Family, friends & maybe even some very kind strangers who have stumbled upon my donation page—
I can’t thank you enough for taking the time to visit and read about the latest challenge I’ve set for myself. As I’ve shared with some of you, I have joined Team Imerman Angels (IA) to run the 2019 Chicago Marathon! While I know this is going to make for a very exciting 10 months of training and preparation, I also have to share how honored I am to be a part of Team IA.
In the world we live in, it’s no stretch to say that everyone we know has likely been affected by cancer in some way. It’s a word that universally strikes a ray of fearful and negative emotions by everyone involved: the fighters themselves, caretakers, family members and beloved friends. Imerman Angels is an organization aiming to provide 1-on-1 cancer support to all parties involved. As some of you can probably guess, this cause is especially close to my heart as I spent my undergraduate years supporting many children and families facing cancer with Dance Marathon, and came to witness my dad battle his own cancer for two and a half years.
My dad, family and I were truly fortunate to have such a strong knit support system around us during his battle. The love and encouragement we received was constant, from the times where my dad’s health was stable through the most trying moments of his sudden decline. While we were aware of the army both within and around us, my dad was the first to shift conversations to his fellow cancer fighters’ needs. He was determined that they themselves receive the same support he had. Between my mom and us four kids, we had a pretty regular rotation of who would take my dad to his appointments and treatments (which he also regularly insisted was not necessary). Often times, he would receive treatment next to the same patients weeks in a row. My mom shared a specific memory when my dad overheard a conversation between the woman next to him trying to navigate public transportation to get home. Immediately, he insisted on offering her a ride home to the south side of Chicago. When my dad was asked how he was feeling he was quick to say, “Me? I’m going to be fine. It’s the kids and the elderly. They’re the ones that need looking out. They need the support.” We also remember being at one of his chemotherapy appointments early on and as we walked out of the office he told all of the patients receiving their treatments “We will get through this, ok? Stay strong, God Bless.”

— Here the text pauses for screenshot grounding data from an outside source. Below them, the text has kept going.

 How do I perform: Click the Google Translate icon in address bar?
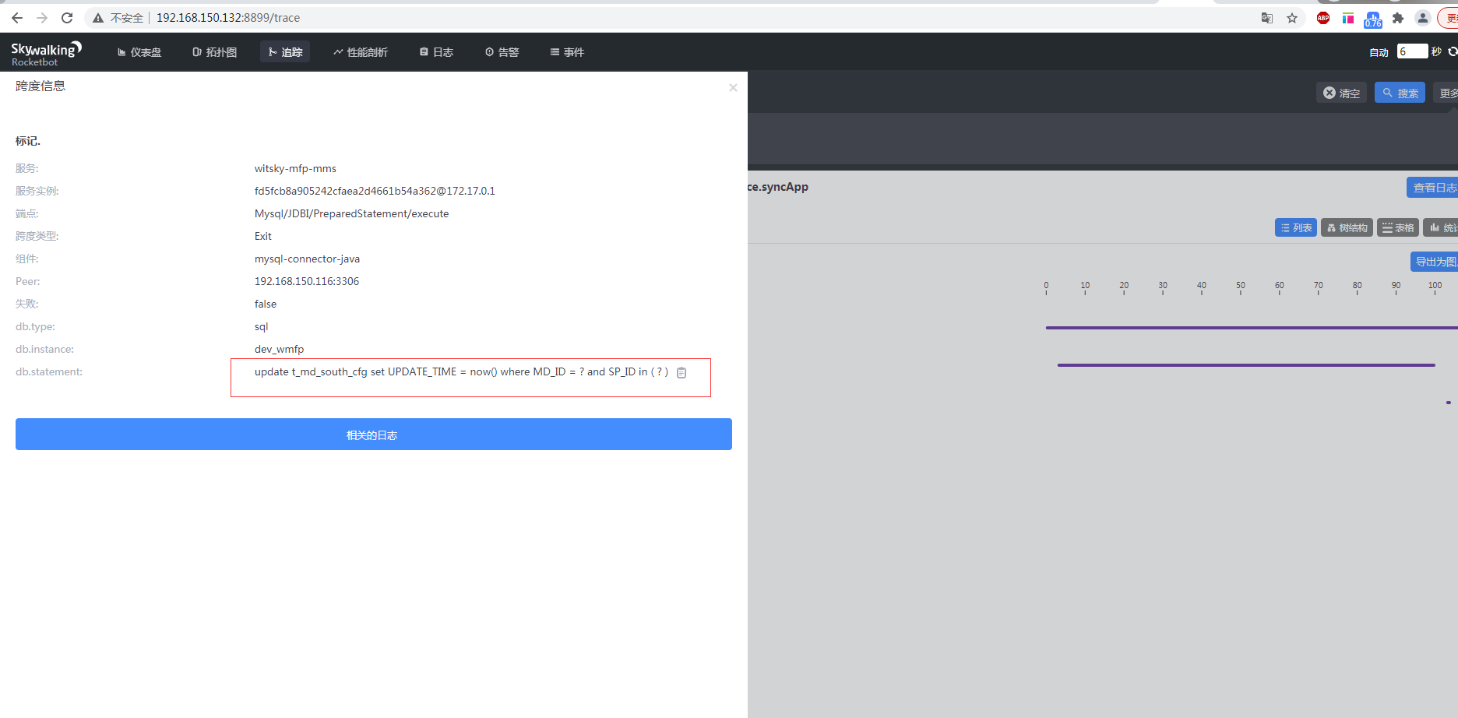click(x=1266, y=17)
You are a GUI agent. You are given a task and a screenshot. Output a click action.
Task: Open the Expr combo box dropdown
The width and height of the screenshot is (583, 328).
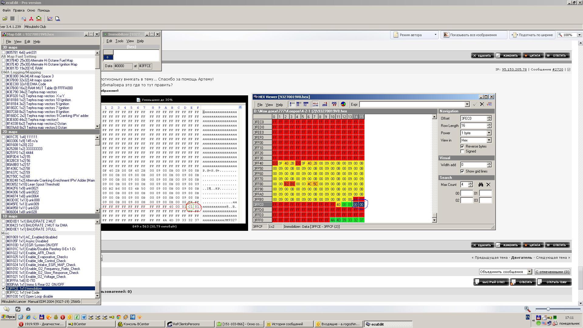(467, 104)
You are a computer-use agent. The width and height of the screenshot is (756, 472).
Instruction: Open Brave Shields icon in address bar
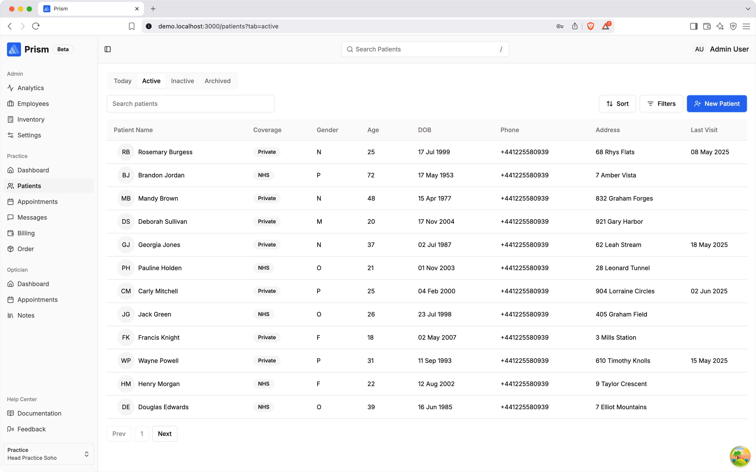pos(590,26)
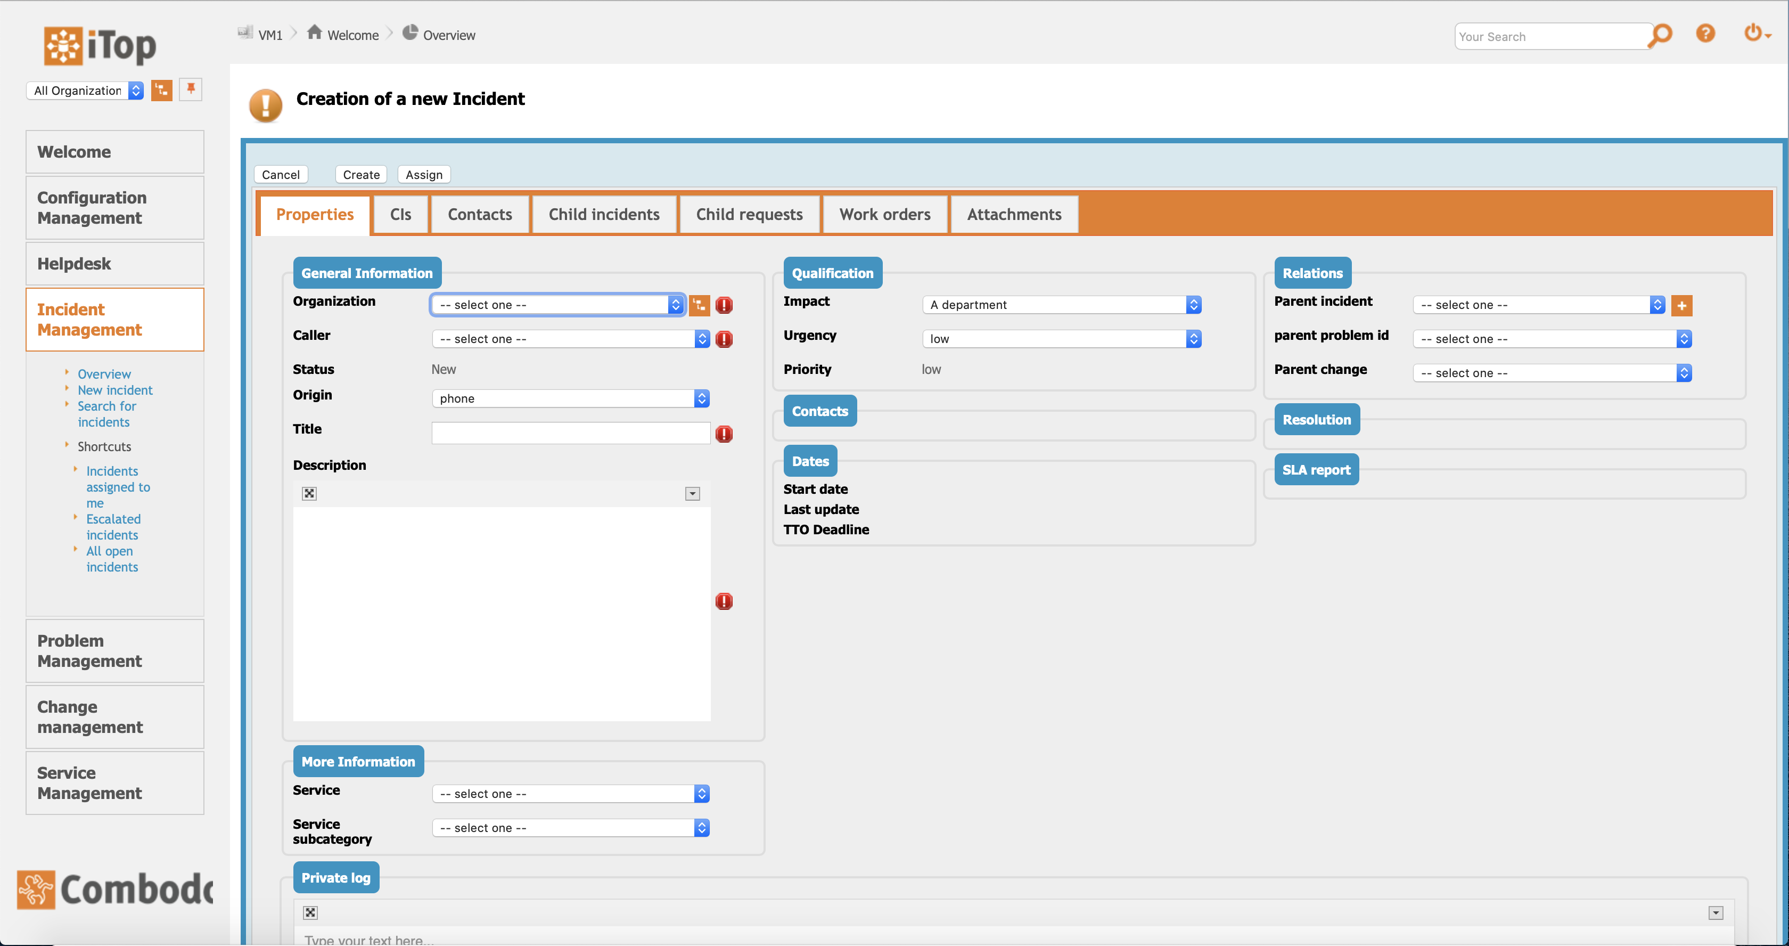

I am sharing these memories for a few equally important reasons: to keep my dad's spirit alive over a year after his passing and to promote the mission of IA that strives to ensure no individual faces cancer alone. As someone who has been in the caregiving role, I sincerely admire that the supportive services IA offers go far beyond the individual diagnosed. These supportive services include a unique process that partners anyone of any age, any gender, anywhere and any cancer type seeking support with someone just like them – a “Mentor Angel”. A Mentor Angel is a cancer survivor or caregiver who most importantly has faced the same type of cancer. The support system around us was as true as true can be, but I can also remember the feelings of isolation and despair that came with caring for a dying parent in my early twenties all too well.
I’m lucky enough to know friends who have supported Team IA through the Chicago Marathon in the past and beam with joy and excitement when they talk about the organization and their efforts. Even more so, I’m lucky enough to join in on this mission as I try to fundraise $1,250 so more fighters and caregivers can receive the same perpetual support from Team IA, that we received from family and friends.
I want to thank you all in advance for your consideration of this cause, and whether it’s a “Way to Go!” text during my long runs or following the donate button above, we will create our own army of support . Most importantly, please know that I appreciate it all, and you, just the same.